Just consider a two-level system and take the three states $|0\rangle$, $|1\rangle$, and $|+\rangle = (|0\rangle+|1\rangle)/\sqrt{2}$. Then, the mixed state $$ \rho = \tfrac13 |0\rangle\langle0| + \tfrac13 |1\rangle\langle1| + \tfrac13 |+\rangle\langle+| $$ is an example for what you are asking for. (Of course, it has also an eigenvalue decomposition where the vectors are orthogonal.)

In case you don't want them to form an (over-complete) basis either, just consider the same example in a three-dimensional space.


A widely used example of the representation of this sort are so-called quasiprobability distributions.

Consider the Harmonic oscillator.

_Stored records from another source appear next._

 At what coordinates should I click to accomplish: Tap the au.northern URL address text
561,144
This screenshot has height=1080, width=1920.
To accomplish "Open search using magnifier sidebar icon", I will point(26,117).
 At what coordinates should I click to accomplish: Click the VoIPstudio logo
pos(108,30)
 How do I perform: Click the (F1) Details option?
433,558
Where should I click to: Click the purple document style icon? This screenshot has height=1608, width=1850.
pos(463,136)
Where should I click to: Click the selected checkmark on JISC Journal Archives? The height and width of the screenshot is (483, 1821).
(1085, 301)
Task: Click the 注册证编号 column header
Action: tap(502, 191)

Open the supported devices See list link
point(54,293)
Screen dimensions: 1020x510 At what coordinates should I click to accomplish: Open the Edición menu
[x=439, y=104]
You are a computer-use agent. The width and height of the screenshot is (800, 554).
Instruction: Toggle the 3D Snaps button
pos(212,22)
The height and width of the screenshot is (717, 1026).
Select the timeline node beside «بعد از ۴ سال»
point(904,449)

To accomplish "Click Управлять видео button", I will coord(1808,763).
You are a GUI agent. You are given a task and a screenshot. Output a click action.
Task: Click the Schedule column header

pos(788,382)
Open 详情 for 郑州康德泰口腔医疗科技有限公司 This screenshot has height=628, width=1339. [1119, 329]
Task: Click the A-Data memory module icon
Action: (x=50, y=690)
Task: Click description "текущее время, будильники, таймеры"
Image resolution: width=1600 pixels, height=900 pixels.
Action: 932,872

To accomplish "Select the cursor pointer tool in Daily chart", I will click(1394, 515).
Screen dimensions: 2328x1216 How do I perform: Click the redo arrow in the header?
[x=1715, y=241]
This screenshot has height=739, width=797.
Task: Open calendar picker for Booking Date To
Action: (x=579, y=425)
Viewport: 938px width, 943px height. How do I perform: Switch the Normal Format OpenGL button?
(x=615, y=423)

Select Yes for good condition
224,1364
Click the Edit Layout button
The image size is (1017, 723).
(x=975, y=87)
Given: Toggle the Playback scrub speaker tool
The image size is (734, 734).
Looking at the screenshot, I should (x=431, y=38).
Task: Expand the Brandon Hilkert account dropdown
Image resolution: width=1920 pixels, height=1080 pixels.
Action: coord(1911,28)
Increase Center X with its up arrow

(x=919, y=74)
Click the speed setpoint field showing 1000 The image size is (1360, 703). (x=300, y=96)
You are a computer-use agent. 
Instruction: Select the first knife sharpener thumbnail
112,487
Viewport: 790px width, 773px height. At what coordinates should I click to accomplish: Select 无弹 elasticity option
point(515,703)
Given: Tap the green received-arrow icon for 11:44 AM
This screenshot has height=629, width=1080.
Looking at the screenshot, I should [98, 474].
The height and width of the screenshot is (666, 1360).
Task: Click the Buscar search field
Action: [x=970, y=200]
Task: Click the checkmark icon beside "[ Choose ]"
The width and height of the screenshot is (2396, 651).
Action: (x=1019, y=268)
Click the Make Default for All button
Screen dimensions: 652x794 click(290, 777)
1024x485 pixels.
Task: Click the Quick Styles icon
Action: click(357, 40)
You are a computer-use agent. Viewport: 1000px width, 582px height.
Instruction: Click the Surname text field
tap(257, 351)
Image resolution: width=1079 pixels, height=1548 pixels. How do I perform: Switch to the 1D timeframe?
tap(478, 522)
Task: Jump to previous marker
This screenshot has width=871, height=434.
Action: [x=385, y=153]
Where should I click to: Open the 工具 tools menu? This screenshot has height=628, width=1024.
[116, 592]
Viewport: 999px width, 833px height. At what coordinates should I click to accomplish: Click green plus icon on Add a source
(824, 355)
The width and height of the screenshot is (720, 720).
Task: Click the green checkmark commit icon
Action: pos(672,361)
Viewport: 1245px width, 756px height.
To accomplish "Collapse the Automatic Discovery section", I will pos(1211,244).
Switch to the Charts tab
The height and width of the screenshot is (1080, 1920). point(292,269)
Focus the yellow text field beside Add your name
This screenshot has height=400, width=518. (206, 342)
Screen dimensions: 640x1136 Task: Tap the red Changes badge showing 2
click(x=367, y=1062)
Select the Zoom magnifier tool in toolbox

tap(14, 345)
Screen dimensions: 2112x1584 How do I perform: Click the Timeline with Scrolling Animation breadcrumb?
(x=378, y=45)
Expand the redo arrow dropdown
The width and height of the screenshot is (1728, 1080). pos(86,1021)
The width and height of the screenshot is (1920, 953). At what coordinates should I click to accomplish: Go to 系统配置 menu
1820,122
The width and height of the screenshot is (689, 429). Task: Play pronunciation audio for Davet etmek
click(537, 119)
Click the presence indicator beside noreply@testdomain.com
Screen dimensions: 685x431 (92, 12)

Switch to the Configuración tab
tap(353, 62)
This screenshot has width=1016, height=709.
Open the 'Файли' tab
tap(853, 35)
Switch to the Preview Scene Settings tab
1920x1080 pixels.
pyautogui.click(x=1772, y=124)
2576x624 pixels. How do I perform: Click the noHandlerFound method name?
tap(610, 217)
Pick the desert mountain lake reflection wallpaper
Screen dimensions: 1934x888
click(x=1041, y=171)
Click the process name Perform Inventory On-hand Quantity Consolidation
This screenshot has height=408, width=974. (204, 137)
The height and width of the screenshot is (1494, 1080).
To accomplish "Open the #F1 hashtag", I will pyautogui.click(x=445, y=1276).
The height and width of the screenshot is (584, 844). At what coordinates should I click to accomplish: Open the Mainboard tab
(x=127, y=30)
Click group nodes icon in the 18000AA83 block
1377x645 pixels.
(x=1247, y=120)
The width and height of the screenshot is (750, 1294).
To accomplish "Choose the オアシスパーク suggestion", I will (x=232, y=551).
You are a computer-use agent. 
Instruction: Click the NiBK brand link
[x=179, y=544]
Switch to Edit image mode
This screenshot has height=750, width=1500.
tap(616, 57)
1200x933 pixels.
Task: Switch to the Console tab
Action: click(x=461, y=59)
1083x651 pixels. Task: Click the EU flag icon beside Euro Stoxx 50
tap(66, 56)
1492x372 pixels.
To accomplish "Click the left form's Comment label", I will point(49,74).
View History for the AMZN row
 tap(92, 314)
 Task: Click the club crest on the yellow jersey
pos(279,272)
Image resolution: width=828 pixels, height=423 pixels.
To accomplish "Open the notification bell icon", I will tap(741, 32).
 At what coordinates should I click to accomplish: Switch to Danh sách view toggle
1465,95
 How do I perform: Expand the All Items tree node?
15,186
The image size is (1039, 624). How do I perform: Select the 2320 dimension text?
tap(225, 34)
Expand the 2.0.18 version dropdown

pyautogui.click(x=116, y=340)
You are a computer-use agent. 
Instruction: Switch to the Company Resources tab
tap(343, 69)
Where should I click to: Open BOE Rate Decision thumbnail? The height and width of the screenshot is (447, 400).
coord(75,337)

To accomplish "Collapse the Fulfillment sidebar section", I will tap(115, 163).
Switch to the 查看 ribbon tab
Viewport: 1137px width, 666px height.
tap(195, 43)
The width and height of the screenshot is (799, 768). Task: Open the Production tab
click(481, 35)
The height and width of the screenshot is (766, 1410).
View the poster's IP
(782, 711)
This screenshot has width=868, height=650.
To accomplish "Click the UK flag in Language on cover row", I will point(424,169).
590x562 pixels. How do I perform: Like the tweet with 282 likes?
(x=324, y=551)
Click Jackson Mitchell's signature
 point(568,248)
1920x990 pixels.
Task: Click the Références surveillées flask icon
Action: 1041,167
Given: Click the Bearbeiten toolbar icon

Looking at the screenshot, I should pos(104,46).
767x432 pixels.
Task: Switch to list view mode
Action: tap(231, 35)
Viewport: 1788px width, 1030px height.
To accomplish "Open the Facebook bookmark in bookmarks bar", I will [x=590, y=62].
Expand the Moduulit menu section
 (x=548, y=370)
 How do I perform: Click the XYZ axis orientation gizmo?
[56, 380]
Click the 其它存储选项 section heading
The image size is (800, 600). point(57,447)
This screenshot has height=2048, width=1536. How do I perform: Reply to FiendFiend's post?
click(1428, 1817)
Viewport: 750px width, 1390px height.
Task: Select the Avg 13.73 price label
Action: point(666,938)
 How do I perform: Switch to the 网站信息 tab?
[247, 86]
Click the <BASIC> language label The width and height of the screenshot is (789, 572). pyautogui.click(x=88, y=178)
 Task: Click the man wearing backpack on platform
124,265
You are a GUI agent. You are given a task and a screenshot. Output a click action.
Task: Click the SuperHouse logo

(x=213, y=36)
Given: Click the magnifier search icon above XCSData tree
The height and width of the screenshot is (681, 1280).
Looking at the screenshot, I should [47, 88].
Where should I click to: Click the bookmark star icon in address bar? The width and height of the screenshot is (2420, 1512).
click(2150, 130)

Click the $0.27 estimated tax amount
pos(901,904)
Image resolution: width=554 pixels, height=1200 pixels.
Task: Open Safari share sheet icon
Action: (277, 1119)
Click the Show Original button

You can use the orthonormal coordinate $|x\rangle$, momentum $|p\rangle$ or Fock $|n\rangle$ bases. However there are also nice states, \begin{equation} |\alpha\rangle=e^{\alpha a^\dagger - \alpha^\ast a}|0\rangle \end{equation} known as coherent states. Those are Gaussian wavepackets that are localized both in coordinate and momentum space with $\alpha=\langle x\rangle+i\langle p\rangle$. It's important to stress that the coherent states with different $\alpha$ are not orthogonal.

You can write any density matrix $\rho$ for the Harmonic oscillator as an integral over the phase space, \begin{equation} \rho=\int d^2\alpha\, P(\alpha,\alpha^\ast)|\alpha\rangle\langle\alpha| \end{equation} Obviously from the $\operatorname{Tr}\rho=1$ follows that, \begin{equation} \int d^2\alpha\, P(\alpha,\alpha^\ast)=1 \end{equation} and you often can treat it as a probability distribution in the phase space.

However here comes "quasi" in the "quasiprobability". The function $P(\alpha,\alpha^\ast)$ is allowed to be negative in some regions! The $\rho$ can still be positively defined.

So you can of course consider such representations but remember that some $p_n$ may actually be negative.